György Kurtág’s works for string quartet may fit comfortably on a single CD, but they define almost his entire composing career. The score he now acknowledges as his Op 1 was the String Quartet No 1, completed in 1959. In it, Kurtág first displayed what he had learned in Paris from his intensive study of Anton Webern, and effectively laid out the template for so much of the music that has followed: a succession of pieces in which, as in Webern, conciseness is everything, with each gesture reduced to its essence, and expressive worlds conjured in a single, spare phrase.

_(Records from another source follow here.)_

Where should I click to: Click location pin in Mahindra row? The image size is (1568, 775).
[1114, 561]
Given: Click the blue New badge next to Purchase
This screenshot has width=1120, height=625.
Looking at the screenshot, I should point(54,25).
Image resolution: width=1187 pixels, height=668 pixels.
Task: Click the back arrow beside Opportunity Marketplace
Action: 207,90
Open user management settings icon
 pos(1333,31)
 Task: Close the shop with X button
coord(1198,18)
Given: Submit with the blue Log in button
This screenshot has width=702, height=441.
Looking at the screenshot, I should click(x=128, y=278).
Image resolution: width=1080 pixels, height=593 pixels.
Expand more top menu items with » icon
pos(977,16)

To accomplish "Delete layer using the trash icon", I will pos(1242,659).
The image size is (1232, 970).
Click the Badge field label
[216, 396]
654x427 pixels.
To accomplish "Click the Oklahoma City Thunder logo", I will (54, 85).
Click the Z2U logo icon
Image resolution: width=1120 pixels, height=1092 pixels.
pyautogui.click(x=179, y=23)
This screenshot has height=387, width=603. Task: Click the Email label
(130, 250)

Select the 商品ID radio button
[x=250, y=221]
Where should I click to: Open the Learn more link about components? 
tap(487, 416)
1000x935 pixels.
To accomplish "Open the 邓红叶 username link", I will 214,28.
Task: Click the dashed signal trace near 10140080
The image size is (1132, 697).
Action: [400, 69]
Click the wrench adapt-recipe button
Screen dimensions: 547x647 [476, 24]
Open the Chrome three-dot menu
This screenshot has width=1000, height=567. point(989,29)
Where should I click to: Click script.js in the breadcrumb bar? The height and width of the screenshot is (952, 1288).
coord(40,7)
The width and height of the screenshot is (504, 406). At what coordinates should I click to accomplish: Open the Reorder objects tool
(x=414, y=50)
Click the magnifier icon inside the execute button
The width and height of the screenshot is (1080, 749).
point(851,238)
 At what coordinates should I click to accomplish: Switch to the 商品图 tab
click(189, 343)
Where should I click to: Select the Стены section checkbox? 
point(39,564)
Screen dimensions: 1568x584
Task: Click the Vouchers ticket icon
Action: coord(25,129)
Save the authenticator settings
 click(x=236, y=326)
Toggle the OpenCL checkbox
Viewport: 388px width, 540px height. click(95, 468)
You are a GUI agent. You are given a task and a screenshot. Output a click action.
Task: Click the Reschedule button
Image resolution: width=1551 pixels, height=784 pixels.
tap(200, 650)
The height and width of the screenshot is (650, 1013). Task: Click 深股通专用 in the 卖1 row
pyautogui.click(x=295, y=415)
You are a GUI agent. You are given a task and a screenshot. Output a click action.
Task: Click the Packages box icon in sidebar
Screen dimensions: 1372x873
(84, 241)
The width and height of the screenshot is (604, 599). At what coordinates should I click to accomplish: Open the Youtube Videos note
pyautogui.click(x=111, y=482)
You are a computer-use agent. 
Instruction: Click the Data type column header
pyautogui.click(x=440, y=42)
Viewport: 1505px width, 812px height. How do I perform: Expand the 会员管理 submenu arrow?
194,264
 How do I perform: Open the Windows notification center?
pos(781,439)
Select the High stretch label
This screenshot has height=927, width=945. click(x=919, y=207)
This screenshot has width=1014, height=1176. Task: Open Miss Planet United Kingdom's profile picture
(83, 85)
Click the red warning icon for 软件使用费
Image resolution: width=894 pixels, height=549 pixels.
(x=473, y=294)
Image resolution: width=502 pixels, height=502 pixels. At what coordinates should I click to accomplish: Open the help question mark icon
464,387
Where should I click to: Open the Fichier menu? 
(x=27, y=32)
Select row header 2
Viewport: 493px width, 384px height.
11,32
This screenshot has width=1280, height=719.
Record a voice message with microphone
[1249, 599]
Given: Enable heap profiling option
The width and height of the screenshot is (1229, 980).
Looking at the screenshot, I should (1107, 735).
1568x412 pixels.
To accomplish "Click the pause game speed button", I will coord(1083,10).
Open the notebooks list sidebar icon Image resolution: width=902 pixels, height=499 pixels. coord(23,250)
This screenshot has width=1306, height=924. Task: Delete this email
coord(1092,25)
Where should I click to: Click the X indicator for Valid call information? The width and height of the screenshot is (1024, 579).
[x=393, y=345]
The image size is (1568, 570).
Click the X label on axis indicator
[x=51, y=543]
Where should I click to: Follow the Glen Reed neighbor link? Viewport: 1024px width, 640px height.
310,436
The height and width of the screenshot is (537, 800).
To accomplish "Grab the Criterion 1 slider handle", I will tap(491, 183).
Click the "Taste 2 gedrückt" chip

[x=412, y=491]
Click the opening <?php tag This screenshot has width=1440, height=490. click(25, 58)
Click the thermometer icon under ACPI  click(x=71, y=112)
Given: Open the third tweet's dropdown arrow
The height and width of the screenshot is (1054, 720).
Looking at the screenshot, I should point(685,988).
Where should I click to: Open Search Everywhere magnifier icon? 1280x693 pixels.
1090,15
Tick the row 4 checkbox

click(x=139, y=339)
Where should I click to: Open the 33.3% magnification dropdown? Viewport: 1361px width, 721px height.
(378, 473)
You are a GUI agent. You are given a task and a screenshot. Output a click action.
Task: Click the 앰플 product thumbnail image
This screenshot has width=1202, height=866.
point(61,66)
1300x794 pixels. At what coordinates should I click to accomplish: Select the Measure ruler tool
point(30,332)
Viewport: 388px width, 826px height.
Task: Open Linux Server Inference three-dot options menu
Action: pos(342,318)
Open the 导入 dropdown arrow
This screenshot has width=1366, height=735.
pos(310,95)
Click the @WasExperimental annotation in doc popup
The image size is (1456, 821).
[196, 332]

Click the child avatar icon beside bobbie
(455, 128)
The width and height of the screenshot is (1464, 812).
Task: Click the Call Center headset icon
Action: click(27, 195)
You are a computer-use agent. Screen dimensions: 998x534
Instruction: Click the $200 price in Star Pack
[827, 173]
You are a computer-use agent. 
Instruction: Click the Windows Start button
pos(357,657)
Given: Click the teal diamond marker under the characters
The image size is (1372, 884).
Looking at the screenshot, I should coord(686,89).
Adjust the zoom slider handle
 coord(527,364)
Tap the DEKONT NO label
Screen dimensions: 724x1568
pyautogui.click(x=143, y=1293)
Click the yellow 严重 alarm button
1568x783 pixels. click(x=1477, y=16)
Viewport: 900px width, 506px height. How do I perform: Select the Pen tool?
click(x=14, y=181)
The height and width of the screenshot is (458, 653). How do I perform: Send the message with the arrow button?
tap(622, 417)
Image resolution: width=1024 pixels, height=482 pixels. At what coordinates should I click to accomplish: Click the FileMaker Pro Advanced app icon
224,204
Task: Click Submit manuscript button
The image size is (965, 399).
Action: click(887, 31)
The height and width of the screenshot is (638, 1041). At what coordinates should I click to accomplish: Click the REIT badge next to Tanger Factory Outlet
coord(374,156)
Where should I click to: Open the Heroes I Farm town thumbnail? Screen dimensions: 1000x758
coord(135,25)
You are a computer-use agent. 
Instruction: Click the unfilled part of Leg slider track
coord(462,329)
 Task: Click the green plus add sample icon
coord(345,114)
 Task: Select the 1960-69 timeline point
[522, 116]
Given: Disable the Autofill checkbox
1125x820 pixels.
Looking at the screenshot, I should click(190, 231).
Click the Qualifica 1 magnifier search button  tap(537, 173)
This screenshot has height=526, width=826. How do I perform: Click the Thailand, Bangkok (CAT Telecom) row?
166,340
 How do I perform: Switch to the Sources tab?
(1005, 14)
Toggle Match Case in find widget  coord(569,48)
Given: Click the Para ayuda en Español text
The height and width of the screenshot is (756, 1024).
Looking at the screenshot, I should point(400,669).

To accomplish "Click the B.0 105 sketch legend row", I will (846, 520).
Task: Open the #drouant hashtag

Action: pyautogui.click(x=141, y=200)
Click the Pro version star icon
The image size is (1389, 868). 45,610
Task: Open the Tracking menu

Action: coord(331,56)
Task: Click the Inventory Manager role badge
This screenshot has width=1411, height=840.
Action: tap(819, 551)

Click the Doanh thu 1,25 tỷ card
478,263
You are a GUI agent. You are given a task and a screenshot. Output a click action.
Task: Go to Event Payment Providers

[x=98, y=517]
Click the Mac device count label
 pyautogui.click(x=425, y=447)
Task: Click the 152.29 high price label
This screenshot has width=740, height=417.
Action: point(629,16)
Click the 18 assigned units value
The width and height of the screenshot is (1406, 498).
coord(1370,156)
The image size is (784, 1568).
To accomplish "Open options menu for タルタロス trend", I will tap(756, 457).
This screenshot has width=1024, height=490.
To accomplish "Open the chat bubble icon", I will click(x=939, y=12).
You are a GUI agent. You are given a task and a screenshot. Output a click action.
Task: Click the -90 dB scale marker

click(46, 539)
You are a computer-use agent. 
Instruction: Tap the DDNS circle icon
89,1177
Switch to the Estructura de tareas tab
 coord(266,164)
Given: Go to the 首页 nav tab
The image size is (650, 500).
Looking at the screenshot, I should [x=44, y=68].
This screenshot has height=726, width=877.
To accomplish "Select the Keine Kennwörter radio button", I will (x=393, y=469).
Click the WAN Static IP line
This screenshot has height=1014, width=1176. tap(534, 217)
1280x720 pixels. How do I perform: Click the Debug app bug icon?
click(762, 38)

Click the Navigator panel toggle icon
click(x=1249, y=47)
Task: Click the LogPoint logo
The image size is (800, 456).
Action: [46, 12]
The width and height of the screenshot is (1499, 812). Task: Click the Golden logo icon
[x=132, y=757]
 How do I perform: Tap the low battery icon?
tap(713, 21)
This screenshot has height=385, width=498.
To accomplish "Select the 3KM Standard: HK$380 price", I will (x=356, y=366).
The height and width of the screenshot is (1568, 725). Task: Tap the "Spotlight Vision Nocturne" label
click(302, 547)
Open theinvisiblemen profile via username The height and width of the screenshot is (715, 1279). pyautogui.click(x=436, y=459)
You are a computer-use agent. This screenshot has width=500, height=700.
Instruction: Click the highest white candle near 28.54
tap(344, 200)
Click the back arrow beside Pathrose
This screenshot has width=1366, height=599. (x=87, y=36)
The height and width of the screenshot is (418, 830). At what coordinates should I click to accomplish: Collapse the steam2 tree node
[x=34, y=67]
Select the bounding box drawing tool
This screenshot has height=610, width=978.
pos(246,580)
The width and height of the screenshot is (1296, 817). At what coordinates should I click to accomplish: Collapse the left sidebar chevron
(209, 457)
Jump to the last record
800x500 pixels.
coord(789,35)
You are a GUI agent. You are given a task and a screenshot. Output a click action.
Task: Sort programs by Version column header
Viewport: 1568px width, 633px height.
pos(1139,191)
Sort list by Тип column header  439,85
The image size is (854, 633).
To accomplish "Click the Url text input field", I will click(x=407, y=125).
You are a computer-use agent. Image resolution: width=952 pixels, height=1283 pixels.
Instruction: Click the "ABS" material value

After the First Quartet, though, Kurtág did not return to the medium for almost 20 years, until the 12 “microludes”, Hommage à Mihály András, appeared in 1978. After that, it was another decade until the next and what is perhaps the finest, most intense of all his quartets to date: Officium Breve in Memoriam Andreae Szervánsky, a sequence of 15 microscopic pieces woven around music by Szervánsky himself and a canon from Webern’s Cantata No 2. Further memorials to friends followed, before the six Moments Musicaux of 2005, composed as a test piece for a string quartet competition, and finally another tribute, the Arioso, “in the style of Alban Berg” that Kurtág composed in 2009 for the 85th birthday of Walter Levin, founder of the great LaSalle Quartet.
This disc makes a slender and massively significant collection – 43 pieces, the longest of which lasts barely four minutes; most are considerably shorter. Though groups such as the Keller and Arditti quartets have extensively recorded these pieces, there appears to have been just one complete survey of Kurtág’s quartets before – by the Athena Quartet on a Neos disc released five years ago – but now not easily obtainable, in the UK at least. That gives the Montreal-based Quatuor Molinari the field to themselves, and in general they make the most of it. Technically, their playing is superb, though just occasionally a little bit more subtlety might have worked wonders. They can be rather forthright and insistent, sometimes almost relentless, but they never leave any doubt about the seriousness and profundity of this music, nor about its intrinsic greatness.